Opinion

Alta, Irreverent Feminist Poet and Small-Press Pioneer, Dies at 81

Shameless Hussy Press was a shoestring operation in 1969 when the poet known as Alta began publishing books from her house on a hand-cranked offset printer. She was having trouble getting her own brash and sensuous free-form poetry published by the mainstream companies, as were her friends, and when she learned how simple offset printing was, she decided to do it herself.

Few bookstores were willing to carry Shameless Hussy’s publications, not just because of the content — there was not, at first, an appetite for such bold feminist writing — but also because of the format: spineless, stapled chapbooks, like zines. (Many of its titles are now collector’s items.)

Still, Shameless Hussy (the name was a phrase Alta’s mother used for women she didn’t approve of) would go on to publish works by some of the most notable feminist writers of the era, including the Black lesbian poet and activist Pat Parker and Mitsuye Yamada, whose pieces about her childhood in a Japanese internment camp, “Camp Notes and Other Poems,” were first published by Shameless Hussy in 1976.

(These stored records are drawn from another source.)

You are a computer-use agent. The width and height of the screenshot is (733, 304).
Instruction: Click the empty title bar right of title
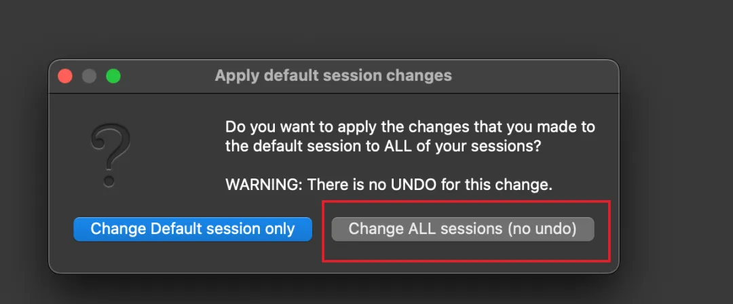tap(536, 75)
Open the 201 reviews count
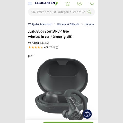The height and width of the screenshot is (123, 123). 52,47
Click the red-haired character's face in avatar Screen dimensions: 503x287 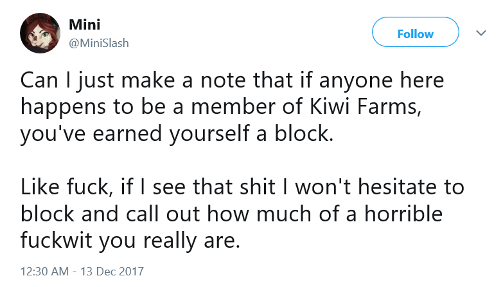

Alta, who founded what is believed to be the country’s first feminist press — and who went by her first name only, so as not to be associated with the surnames of her father or husbands — died on March 10 at home in Oakland, Calif. She was 81.

Her daughter Kia Simon said the cause was breast cancer.

Alta published Ntozake Shange’s landmark poem, “For Colored Girls Who Have Considered Suicide/When the Rainbow Is Enuf.” Ms. Shange had conceived the piece as what she called a choreopoem — a mix of dance, music and the spoken word — weaving together the voices of women who have endured sexism, racism, rape and more. Originally performed in bars and coffeehouses, it went on to fame as a play, first at the Public Theater in Manhattan and then on Broadway.

Alta recalled being bowled over by “For Colored Girls” when Ms. Shange sent it to her. “I was just stunned,” she said in an oral history conducted for the University of California Santa Cruz. “I just kept reading it and reading it.”